This information in this post was provided by Women’s Voices for the Earth and Healthy Child Healthy World. Today they co-released a report about hidden chemicals in your cleaners.
Cleaning product companies aren’t required to tell us the chemicals they use in their products, and what they’re keeping secret from you could be hazardous to your health. Women’s Voices for the Earth (WVE) commissioned an independent lab to test 20 popular cleaning products for hidden toxic chemicals from five top companies: Clorox, Procter & Gamble, Reckitt Benckiser, SC Johnson and Son, and Sunshine Makers (Simple Green). Products tested included all-purpose cleaners, laundry detergents, dryer sheets, air fresheners, disinfectant sprays, and furniture polish.
What WVE found:
Hidden toxic chemicals were found in ALL products tested. They included carcinogens, reproductive toxins, endocrine disruptors, and allergens.
- Tide Free & Gentle, a detergent marketed to and used by moms for infants’ laundry, contained 1,4-dioxane, a known cancer-causing chemical, as did Bounce Free & Sensitive.
- Simple Green Naturals also contained 1,4-dioxane as well as phthalates, linked to reproductive harm. Simple Green All-Purpose cleaner contained toluene, linked to pregnancy complications.
- Glade Touch Odor contained phthalates, linked to reproductive harm, and galaxolide, linked to hormone disruption.
- Clorox Clean-Up contained chloroform and carbon tetrachloride, both linked to cancer.
- High levels of allergens appeared in fragranced air fresheners, yet there were no warning labels. Allergens were also found in products marketed as fragrance-free.
- None of these chemicals were listed on the product’s label.
Consumers deserve to know what chemicals they are being exposed to, so that they can easily avoid products that may cause allergic reactions or serious long-term health impacts like cancer, birth defects, or pregnancy complications. WVE is calling on Congress to pass new federal legislation that requires cleaning product manufacturers to disclose all the ingredients they use in their products directly on the product label.
..............................
Reproduce the full passage on hidden chemicals in cleaning products word for word. Rely solely on the passage above, drawing on no outside source.

• _DATA SHOWN_
..............................
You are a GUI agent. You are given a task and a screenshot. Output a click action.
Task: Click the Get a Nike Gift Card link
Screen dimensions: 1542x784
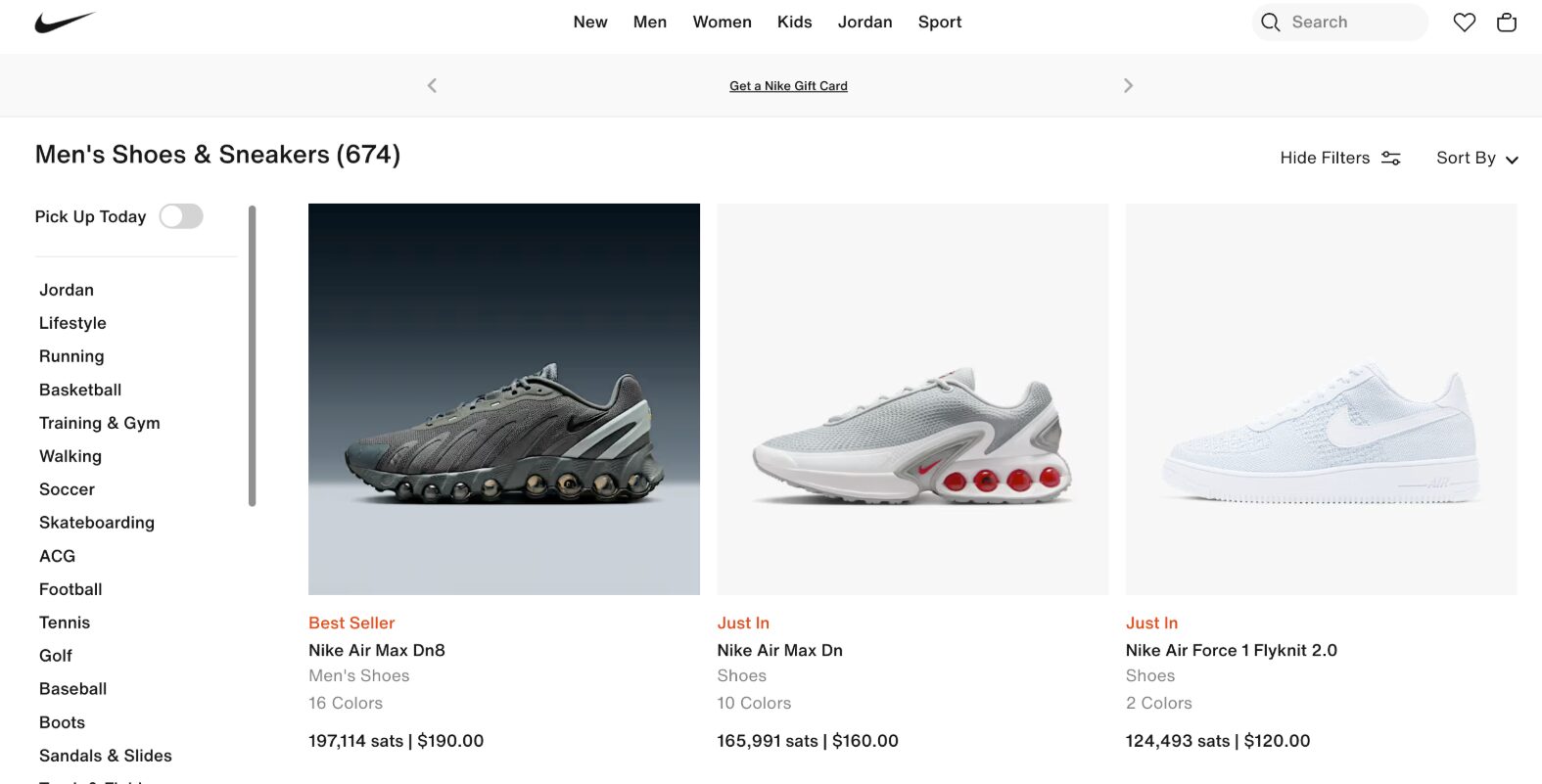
..............................
• _FINISHED EXERCISE_
This information in this post was provided by Women’s Voices for the Earth and Healthy Child Healthy World. Today they co-released a report about hidden chemicals in your cleaners.
Cleaning product companies aren’t required to tell us the chemicals they use in their products, and what they’re keeping secret from you could be hazardous to your health. Women’s Voices for the Earth (WVE) commissioned an independent lab to test 20 popular cleaning products for hidden toxic chemicals from five top companies: Clorox, Procter & Gamble, Reckitt Benckiser, SC Johnson and Son, and Sunshine Makers (Simple Green). Products tested included all-purpose cleaners, laundry detergents, dryer sheets, air fresheners, disinfectant sprays, and furniture polish.
What WVE found:
Hidden toxic chemicals were found in ALL products tested. They included carcinogens, reproductive toxins, endocrine disruptors, and allergens.
- Tide Free & Gentle, a detergent marketed to and used by moms for infants’ laundry, contained 1,4-dioxane, a known cancer-causing chemical, as did Bounce Free & Sensitive.
- Simple Green Naturals also contained 1,4-dioxane as well as phthalates, linked to reproductive harm. Simple Green All-Purpose cleaner contained toluene, linked to pregnancy complications.
- Glade Touch Odor contained phthalates, linked to reproductive harm, and galaxolide, linked to hormone disruption.
- Clorox Clean-Up contained chloroform and carbon tetrachloride, both linked to cancer.
- High levels of allergens appeared in fragranced air fresheners, yet there were no warning labels. Allergens were also found in products marketed as fragrance-free.
- None of these chemicals were listed on the product’s label.
Consumers deserve to know what chemicals they are being exposed to, so that they can easily avoid products that may cause allergic reactions or serious long-term health impacts like cancer, birth defects, or pregnancy complications. WVE is calling on Congress to pass new federal legislation that requires cleaning product manufacturers to disclose all the ingredients they use in their products directly on the product label.